Linux, politics, and other interesting things
Last time I tried using a Debian 64bit Xen kernel for Dom0 I was unable to get it to work correctly, it continually gave kernel panics when doing any serious disk IO. I’ve just tried to reproduce that problem on a test machine with a single SATA disk and it seems to be working correctly so I guess that it might be related to using software RAID and LVM (LVM is really needed for Xen and RAID is necessary for every serious server IMHO).
To solve this I am now experimenting with using a CentOS kernel on Debian systems.
There are some differences between the kernels that are relevant, the most significant one is the choice of which modules are linked in to the kernel and which ones have to be loaded with modprobe. The Debian choice is to have the drivers blktap blkbk and netbk linked in while the Red Hat / CentOS choice was to have them as modules. Therefore the Debian Xen utilities don’t try and load those modules and therefore when you use the CentOS kernel without them loaded Xen simply doesn’t work.
Error: Device 0 (vif) could not be connected. Hotplug scripts not working.
You will get the above error (after a significant delay) from the command “xm create -c name” if you try and start a DomU that has networking when the driver netbk is not loaded.

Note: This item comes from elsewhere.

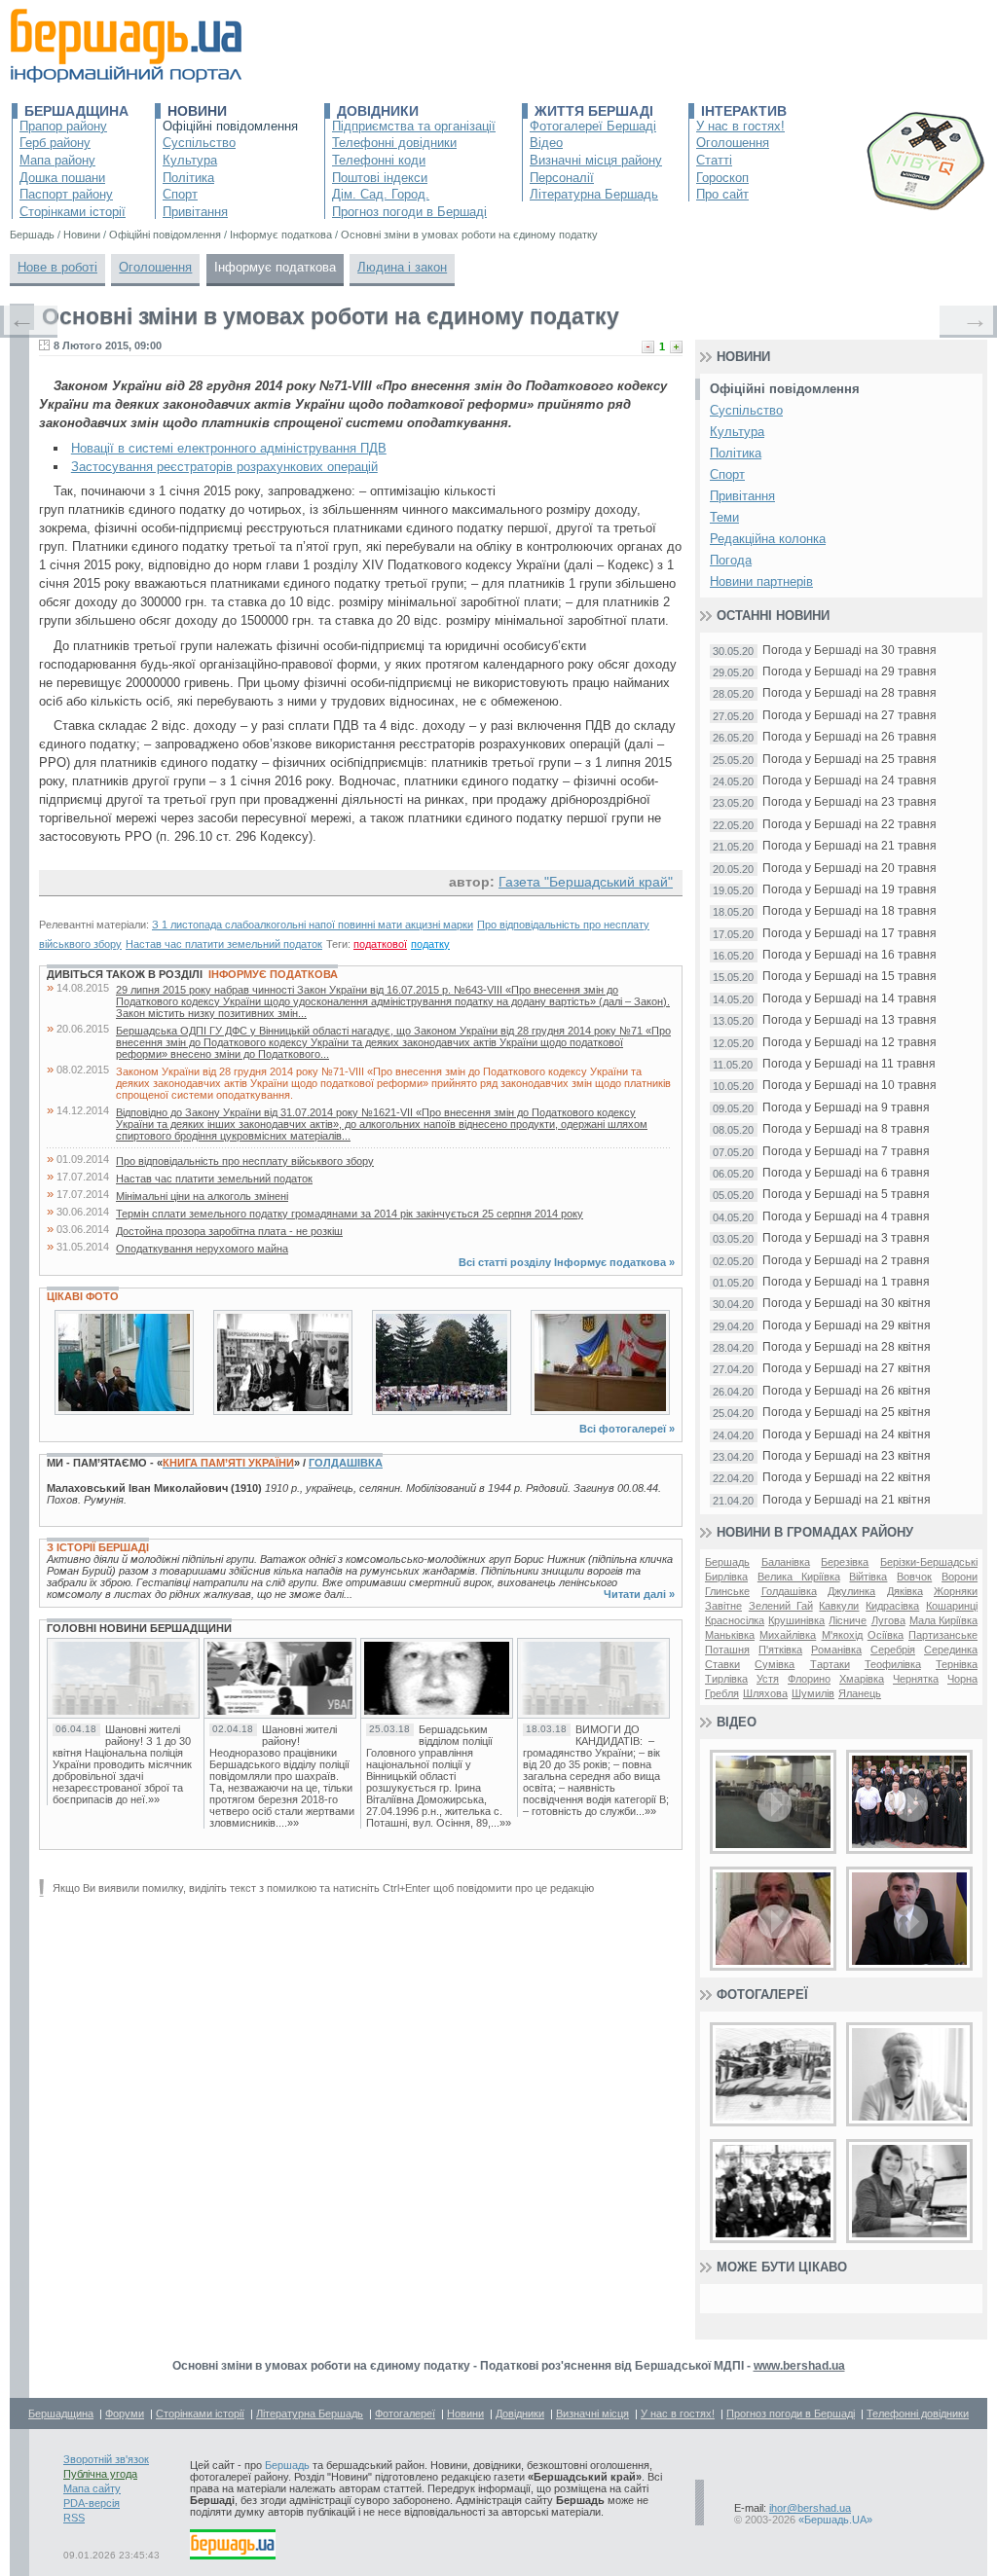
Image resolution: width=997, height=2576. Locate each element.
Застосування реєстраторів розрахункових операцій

XENBUS: Timeout connecting to device: device/vbd/768 (state 3)
You will get the above error (or something similar with a different device number) for every block device from the kernel of the DomU if using one of the Debian 2.6.18 kernels, if using a 2.6.26 kernel then you get “XENBUS: Waiting for devices to initialise“.
Also one issue to note is that when you use a file: block device (IE a regular file) then Xen will use a loopback device (internally it seems to only like block devices). If you are having this problem and you destroy the DomU (or have it abort after trying for 300 seconds) then it will leave the loopback device enabled (it seems that the code for freeing resources in the error path is buggy). I have filed Debian bug report #503044  requesting that the Xen packages change the kernel configuration to allow more loopback devices and Debian bug report #503046  requesting that the resources be freed correctly.
Finally the following messages appear in /var/log/daemon.log if you don’t have the driver blktap installed:
BLKTAPCTRL: couldn’t find device number for ‘blktap0’
BLKTAPCTRL: Unable to start blktapctrl
It doesn’t seem to cause a problem (in my tests I can’t find something I want to do with Xen that required blktap), but I have loaded the driver – even removing error messages is enough of a benefit.
Another issue is that the CentOS kernel packages include a copy of the Xen kernel, so you have a Linux kernel matching the Xen kernel. So of course it is tempting to try and run that CentOS Xen kernel on a Debian system. Unfortunately the Xen utilities in Debian/Lenny don’t match the Xen kernel used for CentOS 5 and you get messages such as the following in /var/log/xen/xend-debug.log:
sysctl operation failed — need to rebuild the user-space tool set?
Exception starting xend: (13, ‘Permission denied’)
Update: Added a reference to another Debian bug report.